LIST OF TASKS >>
1. Answer these questions using the text on making a timing pinion puller on a lathe:
(a) Which hand of thread does the crankshaft nut have?
(b) About how much do cam pinion pullers cost?
(c) How many threads per inch does the lead screw on a Myford lathe have?
2. Carry on the account of making a timing pinion puller on a Myford lathe, picking up after its final sentence.

TEXT SEGMENT >>
+ + +

Here is the timing side of the engine.
There is a LH thread nut on the Cams and a RH thread nut on the crankshaft.
One way of getting the nuts off is to put the idler wheel in and jam the pinion gears with a cloth. This gave me enough stick to undo the three nuts.
Now to pull the pinons off. On a 500cc Triumph they are a very tight fit onto a keyed shaft.
The cam pinion pullers costs around £40 and to be honest, they do not look too well made.
Each of the cams has a 20 tpi thread that is there for the sole purpose of extracting the pinion. The crankshaft pinion thread is a bit rough.
As I recently inherited a Myford lathe (A ML7 with a manual gear box), it occurred to me that making the tool would be a nice exercise. I have never done anything like this before but one of the technicians at work is a good source of advice on engineering matters.
This post is aimed to give a complete beginner confidence that screw cutting on a lathe is fairly straightforward. If I can do it, so can you.
The thread profile is probably BSF but because the threads are only two or three turns long, the thread angle is unlikely to be much of an issue.
To make one of these on a thread cutting lathe, you need an internal thread cutter, an external thread tool, some stock to make the thing out of and some ordinary lathe tools. A thread chaser is good but not essential.
On a Myford lathe, the lead screw is eight threads per inch and you want 8 turns of the lead screw (1 inch travel of the lathe tool) to translate to 20 turns of the chuck.
The chuck usually has a 25 or 20 tooth gear on the end and so if you put 20 teeth on the chuck end and 50 tooth on the lead screw (with idlers of any size in between) then you have 20 turns on the chuck giving 20 x 20 = 400 teeth into the gear train. At the lead screw end you have a 50 tooth gear which in 400 teeth = 400/50 = 8 turns. In other words, the lead screw does one inch of travel carrying the tool post whilst the chuck holding the workpiece does 20 turns.

+ + +

DATASET CONTENT >>
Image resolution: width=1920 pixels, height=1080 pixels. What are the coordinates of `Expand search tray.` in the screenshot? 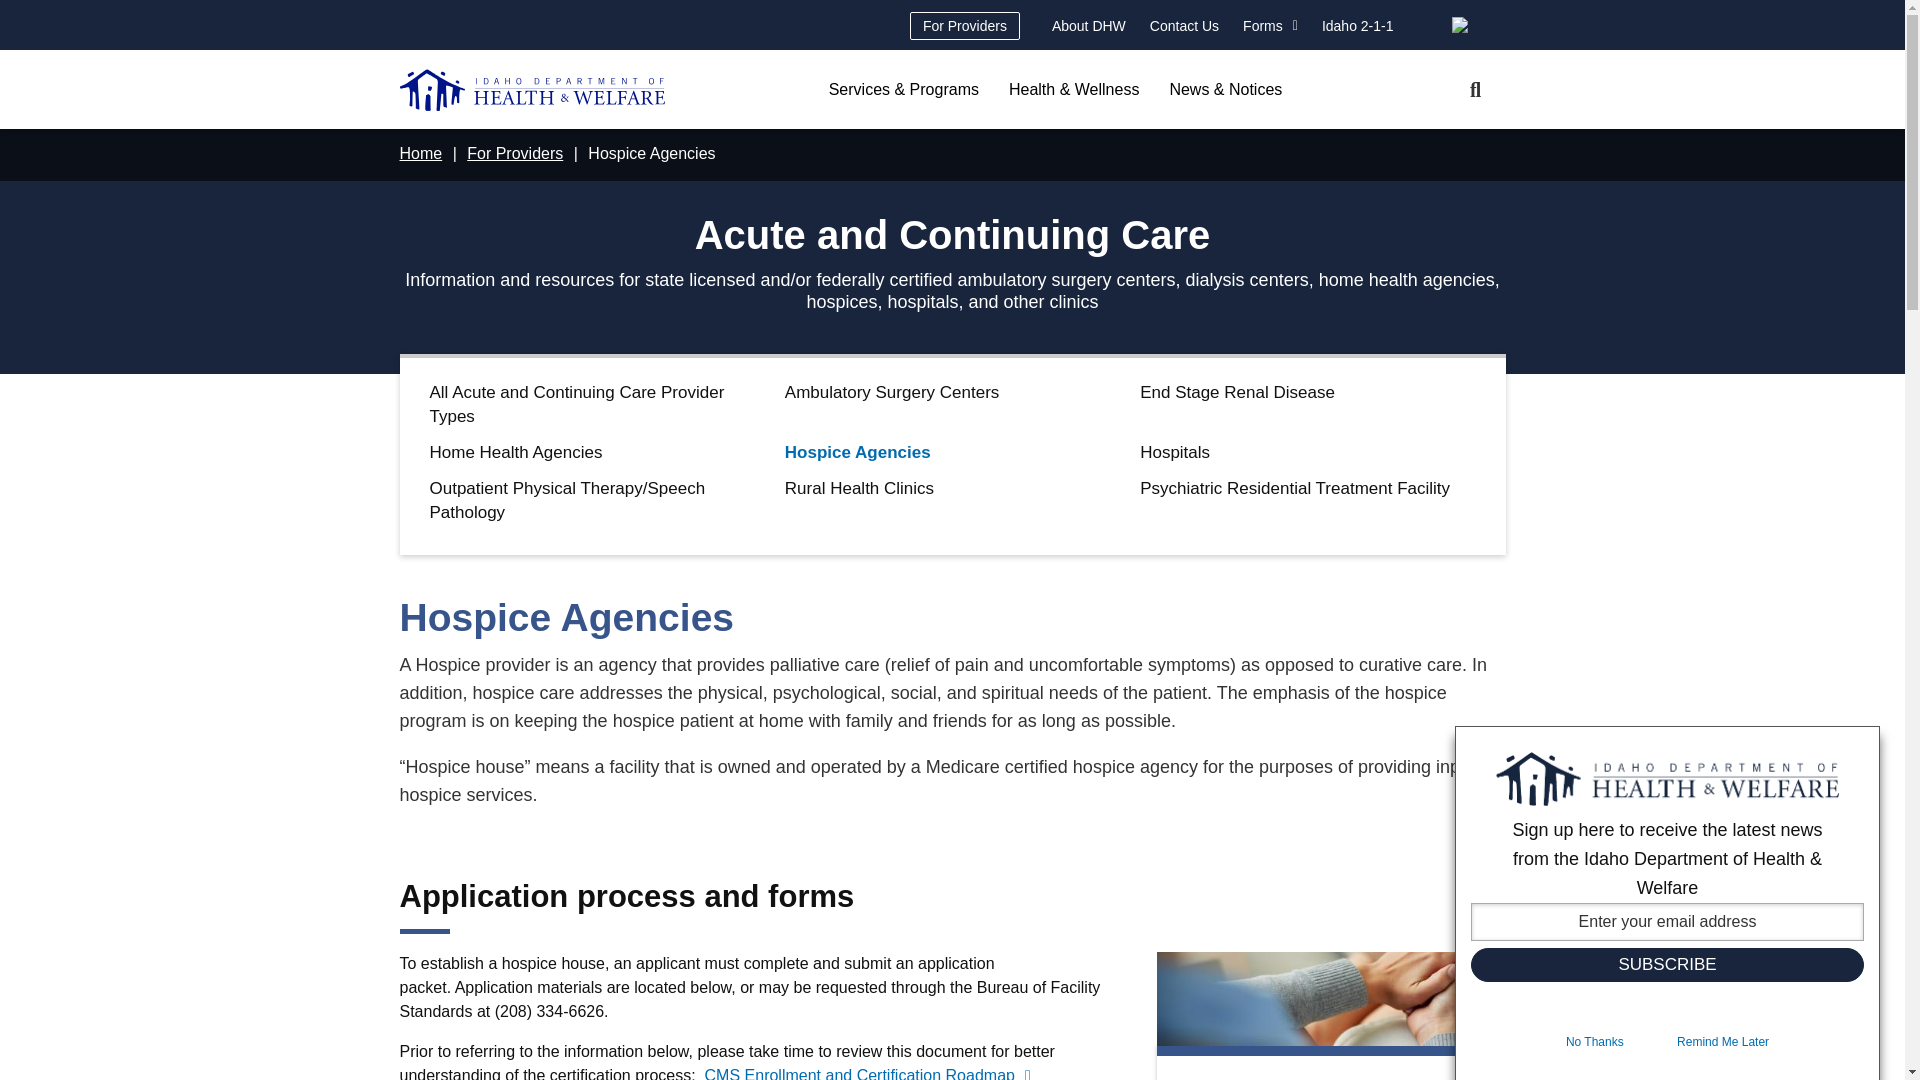 It's located at (1475, 90).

+ + +

ANSWERS FOR THE EXERCISE >>
1.
(a) A right-hand (RH) thread.
(b) Around £40.
(c) Eight threads per inch.

2.
There are charts of gear settings on lathes out there and more modern lathes have gear boxes as does the Myford Super 7 which is the posher version of a Myford than mine.
An internal gear cutting tool looks like this (google images > http://www.minprom.gov.by/images/products/118209.jpg). This one is a carbide tipped one.
Having put a suitable piece of stock in the lathe, you rough it down to size and drill as big a hole as you can down the centre using a drill held in the tail stock.
You then need to cut more material away for the first inch or so until you reach sufficient depth to allow the crank shaft end in and allow the thread that you are going to cut, to engage with the crank shaft pinion.
The exhaust camshaft sticks out a bit as well but the most room is needed by the crankshaft end.
You have to cut a channel inside the tube in order to take the thread cutting tool when you reach the end of a thread cutting run.
The outer piece with thread cut.
To cut the thread,- Set the lathe going really slow. For a beginner this will reduce the chance of you running the tool into the bottom of the hole.
- Wind the tool in to where you cut an internal channel mentioned before. This is the inward end of the internal thread. Make a pencil mark on the saddle that will mark where you stop the saddle at the end of each run.
- Set the lathe tool a bit to the right of the tube which is going to get the thread.
- To the right of the saddle there is an indicator numbered 1 to 4 on a myford. (and on most lathes) set the lathe away and when the indicator is spot on a number, engage the lead screw.
- Watch the saddle and when the saddle reaches your pencil line, disengage the lead screw, the tool is now in the channel you cut earlier to take the thread cutter at the end of the travel.
- Wind the tool inward to clear your thread and wind the saddle back out.
- Wind the tool back to an extra 5 or 10 thou' from where it was on the previous cut.
- Engage the lead screw when the indicator is on a number and go again. The thread will now be a bit deeper.
Now, either you take very careful measurement or you will need to remove the work to check the thread against the pinon a few times to get the cut right. Putting the work back in the chuck is a bit of a chore to get right.
Whne you have the pinion thread done, you need an internal thread to take the central jacking rod which will pull the pinions off. I cut these to 20 tpi as well and this worked fine.
Jacking Screw that goes through the centre.
The final product is here.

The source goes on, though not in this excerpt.